■ **Passage to read**
•••

# Norwegian Allroad



## hiawata (Aug 24, 2008)

I joined this forum earlier this year to show my turboed Golf syncro, and I just visited this section. And I found a couple of nice alroads here aswell. I thought mayby you would like to see mine:
2001 Allroad 2,7T

































It didn`t come with a Navi so I innstalled the RNS-E.


----------



## eurocars (Mar 10, 2004)

*Re: Norwegian Allroad (hiawata)*

Welcome, it's really nice to see a posting from europe and for me from someone from the land of my namesake. My ar is an '01 also. Been thinking about the RNS-E mod lately, it'd be really nice for my wife. A few mods,but nothing real serious yet. Besides I made the mistake and bought one with a tip. So getting real serious with power will be limited unless I can find someone to bullit proof the tip.


----------



## ErockBar1 (Apr 12, 2005)

*Re: Norwegian Allroad (eurocars)*

Welcome to the ar forum. Nice photo spot


----------



## pendulum (Apr 29, 2001)

*Re: Norwegian Allroad (ErockBar1)*

welcome! we love when our european bretheren come over here to visit.








very nice allroad, my friend! i have the one in the pic whorin' thread you've probably seen. i love the de-badged rear-end as well, good call!








please do feel free to join our community here and post more often, we'd very much appreciate your input on a lot of topics, friend.


----------



## Jim's16VScirocco (Apr 1, 2002)

*Re: Norwegian Allroad (BabyFoodYellowGTI)*

SWEET ! http://****************.com/smile/emthup.gif


----------



## hiawata (Aug 24, 2008)

Thank you guys!


----------



## eurocars (Mar 10, 2004)

•••

■ **Given data**
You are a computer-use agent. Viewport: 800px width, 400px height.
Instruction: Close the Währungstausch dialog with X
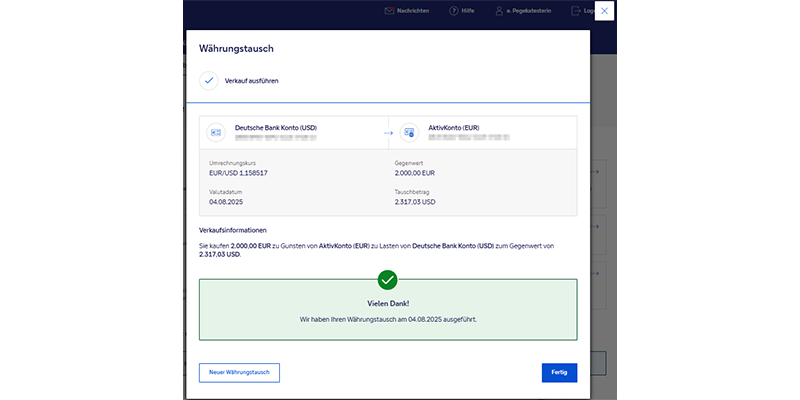pos(604,11)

•••

■ **What you will do**
Return the stretch of the Norwegian Allroad thread from "## pendulum (Apr" through "well, good call!", copied word for word.

■ **Written answer**
## pendulum (Apr 29, 2001)

*Re: Norwegian Allroad (ErockBar1)*

welcome! we love when our european bretheren come over here to visit.








very nice allroad, my friend! i have the one in the pic whorin' thread you've probably seen. i love the de-badged rear-end as well, good call!